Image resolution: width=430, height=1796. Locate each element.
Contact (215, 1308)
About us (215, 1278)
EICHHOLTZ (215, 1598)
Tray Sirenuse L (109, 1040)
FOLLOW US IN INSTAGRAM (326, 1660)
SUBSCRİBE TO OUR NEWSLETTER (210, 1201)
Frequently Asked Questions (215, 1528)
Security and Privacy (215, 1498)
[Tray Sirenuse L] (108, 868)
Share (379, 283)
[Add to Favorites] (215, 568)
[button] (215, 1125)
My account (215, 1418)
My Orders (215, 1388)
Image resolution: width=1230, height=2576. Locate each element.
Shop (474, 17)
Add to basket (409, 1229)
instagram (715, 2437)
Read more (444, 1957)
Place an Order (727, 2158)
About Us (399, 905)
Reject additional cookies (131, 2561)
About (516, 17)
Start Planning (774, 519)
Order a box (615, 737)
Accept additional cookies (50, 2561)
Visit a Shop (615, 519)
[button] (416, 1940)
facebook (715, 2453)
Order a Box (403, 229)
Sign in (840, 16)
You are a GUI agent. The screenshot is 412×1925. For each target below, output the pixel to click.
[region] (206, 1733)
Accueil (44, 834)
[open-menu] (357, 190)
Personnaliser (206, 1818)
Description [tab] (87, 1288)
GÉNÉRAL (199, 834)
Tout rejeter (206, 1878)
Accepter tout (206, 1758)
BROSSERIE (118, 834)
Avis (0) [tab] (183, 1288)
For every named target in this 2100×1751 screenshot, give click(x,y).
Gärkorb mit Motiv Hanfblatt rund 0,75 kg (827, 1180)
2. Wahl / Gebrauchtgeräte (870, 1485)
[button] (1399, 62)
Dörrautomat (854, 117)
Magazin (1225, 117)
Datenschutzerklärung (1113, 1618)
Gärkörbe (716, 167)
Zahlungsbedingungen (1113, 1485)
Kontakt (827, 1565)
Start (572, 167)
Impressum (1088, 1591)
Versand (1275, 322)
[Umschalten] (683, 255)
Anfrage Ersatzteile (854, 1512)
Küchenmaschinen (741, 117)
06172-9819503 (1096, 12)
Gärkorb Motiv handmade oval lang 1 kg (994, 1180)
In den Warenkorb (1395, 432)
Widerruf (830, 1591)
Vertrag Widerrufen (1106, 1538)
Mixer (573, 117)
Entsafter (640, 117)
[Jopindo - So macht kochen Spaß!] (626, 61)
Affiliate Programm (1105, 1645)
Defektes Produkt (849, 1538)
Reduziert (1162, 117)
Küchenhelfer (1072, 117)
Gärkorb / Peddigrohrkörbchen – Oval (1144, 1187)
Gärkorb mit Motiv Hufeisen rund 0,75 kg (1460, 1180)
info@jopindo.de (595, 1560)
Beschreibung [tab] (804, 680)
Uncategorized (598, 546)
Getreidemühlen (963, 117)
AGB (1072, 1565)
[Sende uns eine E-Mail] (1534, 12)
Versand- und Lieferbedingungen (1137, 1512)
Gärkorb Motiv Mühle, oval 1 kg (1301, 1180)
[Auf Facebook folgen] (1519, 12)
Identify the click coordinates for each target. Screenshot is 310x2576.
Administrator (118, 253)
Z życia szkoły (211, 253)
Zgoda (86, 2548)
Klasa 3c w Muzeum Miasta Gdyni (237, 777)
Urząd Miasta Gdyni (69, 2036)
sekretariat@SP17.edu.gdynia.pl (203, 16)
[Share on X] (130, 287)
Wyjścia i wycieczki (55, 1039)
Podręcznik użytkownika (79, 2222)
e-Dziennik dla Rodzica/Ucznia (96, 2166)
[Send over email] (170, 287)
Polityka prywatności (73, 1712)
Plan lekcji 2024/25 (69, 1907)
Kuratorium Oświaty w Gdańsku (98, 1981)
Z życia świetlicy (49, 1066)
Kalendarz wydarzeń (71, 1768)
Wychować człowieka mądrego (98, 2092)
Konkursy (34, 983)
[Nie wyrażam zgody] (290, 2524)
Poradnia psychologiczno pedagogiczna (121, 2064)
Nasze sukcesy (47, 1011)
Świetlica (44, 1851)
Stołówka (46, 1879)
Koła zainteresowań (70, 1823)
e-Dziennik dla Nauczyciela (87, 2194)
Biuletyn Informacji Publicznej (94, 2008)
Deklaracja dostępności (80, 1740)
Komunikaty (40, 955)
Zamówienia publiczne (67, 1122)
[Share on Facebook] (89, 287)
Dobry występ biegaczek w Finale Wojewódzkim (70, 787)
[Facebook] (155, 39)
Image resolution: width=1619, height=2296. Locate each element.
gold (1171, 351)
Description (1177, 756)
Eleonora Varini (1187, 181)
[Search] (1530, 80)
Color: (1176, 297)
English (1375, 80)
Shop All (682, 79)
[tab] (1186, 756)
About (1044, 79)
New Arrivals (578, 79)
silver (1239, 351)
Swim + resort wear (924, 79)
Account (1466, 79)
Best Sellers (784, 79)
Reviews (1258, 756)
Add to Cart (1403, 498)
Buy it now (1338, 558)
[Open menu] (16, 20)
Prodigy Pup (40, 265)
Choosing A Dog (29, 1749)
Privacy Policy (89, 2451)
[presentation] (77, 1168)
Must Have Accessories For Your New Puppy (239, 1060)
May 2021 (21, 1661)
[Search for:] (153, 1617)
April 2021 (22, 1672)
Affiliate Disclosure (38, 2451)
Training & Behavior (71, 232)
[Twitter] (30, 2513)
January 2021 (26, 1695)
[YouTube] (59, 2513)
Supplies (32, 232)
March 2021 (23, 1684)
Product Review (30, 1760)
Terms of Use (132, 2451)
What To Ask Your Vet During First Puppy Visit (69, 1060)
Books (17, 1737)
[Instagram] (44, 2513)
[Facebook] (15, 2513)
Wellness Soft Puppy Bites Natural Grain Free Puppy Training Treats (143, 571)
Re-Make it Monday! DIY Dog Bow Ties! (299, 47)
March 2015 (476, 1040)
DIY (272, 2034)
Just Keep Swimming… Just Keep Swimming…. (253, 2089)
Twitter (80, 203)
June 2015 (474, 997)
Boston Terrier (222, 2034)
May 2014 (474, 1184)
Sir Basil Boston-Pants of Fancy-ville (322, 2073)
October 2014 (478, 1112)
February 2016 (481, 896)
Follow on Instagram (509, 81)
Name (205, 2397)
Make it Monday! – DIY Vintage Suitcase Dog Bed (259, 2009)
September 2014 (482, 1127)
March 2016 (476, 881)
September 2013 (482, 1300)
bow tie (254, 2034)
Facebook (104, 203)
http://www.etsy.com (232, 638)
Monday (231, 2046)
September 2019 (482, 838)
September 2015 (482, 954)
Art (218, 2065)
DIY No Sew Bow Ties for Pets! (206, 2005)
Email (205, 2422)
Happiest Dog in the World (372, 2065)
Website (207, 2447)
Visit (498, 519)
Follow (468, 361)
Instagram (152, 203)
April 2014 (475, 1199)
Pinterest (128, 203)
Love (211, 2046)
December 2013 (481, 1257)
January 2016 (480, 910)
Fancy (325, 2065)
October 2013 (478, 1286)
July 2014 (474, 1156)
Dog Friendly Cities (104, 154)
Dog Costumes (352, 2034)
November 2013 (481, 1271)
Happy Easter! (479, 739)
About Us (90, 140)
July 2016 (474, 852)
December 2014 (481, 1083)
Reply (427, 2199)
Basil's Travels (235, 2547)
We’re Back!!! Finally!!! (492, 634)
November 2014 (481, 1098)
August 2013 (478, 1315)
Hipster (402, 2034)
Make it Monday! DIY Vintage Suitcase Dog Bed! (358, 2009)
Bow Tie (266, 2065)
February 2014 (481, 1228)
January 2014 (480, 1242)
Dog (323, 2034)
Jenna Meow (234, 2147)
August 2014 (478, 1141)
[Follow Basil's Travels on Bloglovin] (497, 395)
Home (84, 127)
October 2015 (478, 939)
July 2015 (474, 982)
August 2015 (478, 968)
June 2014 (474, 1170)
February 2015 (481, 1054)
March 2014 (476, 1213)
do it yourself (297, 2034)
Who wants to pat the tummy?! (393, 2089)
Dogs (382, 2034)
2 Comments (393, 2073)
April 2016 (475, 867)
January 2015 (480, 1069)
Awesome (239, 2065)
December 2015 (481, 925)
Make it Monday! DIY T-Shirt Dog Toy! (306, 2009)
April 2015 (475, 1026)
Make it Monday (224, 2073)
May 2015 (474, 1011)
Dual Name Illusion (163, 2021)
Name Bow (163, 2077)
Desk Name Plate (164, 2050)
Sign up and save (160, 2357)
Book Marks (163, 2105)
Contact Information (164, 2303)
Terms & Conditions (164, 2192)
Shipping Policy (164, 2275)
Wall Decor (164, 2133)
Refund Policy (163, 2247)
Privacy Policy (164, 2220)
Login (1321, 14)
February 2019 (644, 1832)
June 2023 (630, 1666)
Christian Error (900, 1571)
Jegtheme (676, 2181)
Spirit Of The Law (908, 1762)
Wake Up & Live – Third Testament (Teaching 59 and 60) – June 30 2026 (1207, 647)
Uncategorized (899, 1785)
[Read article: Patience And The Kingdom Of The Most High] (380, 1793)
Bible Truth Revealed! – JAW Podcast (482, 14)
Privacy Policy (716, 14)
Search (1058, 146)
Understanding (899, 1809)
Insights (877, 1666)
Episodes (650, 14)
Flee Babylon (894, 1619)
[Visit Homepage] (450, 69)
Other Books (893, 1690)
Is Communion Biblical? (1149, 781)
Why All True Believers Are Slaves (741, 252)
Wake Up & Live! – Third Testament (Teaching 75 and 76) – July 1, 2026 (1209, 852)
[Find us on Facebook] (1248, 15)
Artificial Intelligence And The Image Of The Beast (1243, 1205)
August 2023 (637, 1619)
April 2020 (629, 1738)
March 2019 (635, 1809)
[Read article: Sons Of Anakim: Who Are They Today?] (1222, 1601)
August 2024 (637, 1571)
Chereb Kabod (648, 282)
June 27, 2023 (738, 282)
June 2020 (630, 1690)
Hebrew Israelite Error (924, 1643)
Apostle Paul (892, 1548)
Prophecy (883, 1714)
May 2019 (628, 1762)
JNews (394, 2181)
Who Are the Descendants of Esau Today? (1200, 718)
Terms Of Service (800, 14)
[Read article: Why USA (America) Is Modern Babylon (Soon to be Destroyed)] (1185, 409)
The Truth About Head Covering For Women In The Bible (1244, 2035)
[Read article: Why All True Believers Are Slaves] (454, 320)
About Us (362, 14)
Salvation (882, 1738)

○ ○ ○ ○ ○

Read the listing line by line, and copy each line in which the word "rund" is found.

Gärkorb mit Motiv Hanfblatt rund 0,75 kg (827, 1180)
Gärkorb mit Motiv Hufeisen rund 0,75 kg (1460, 1180)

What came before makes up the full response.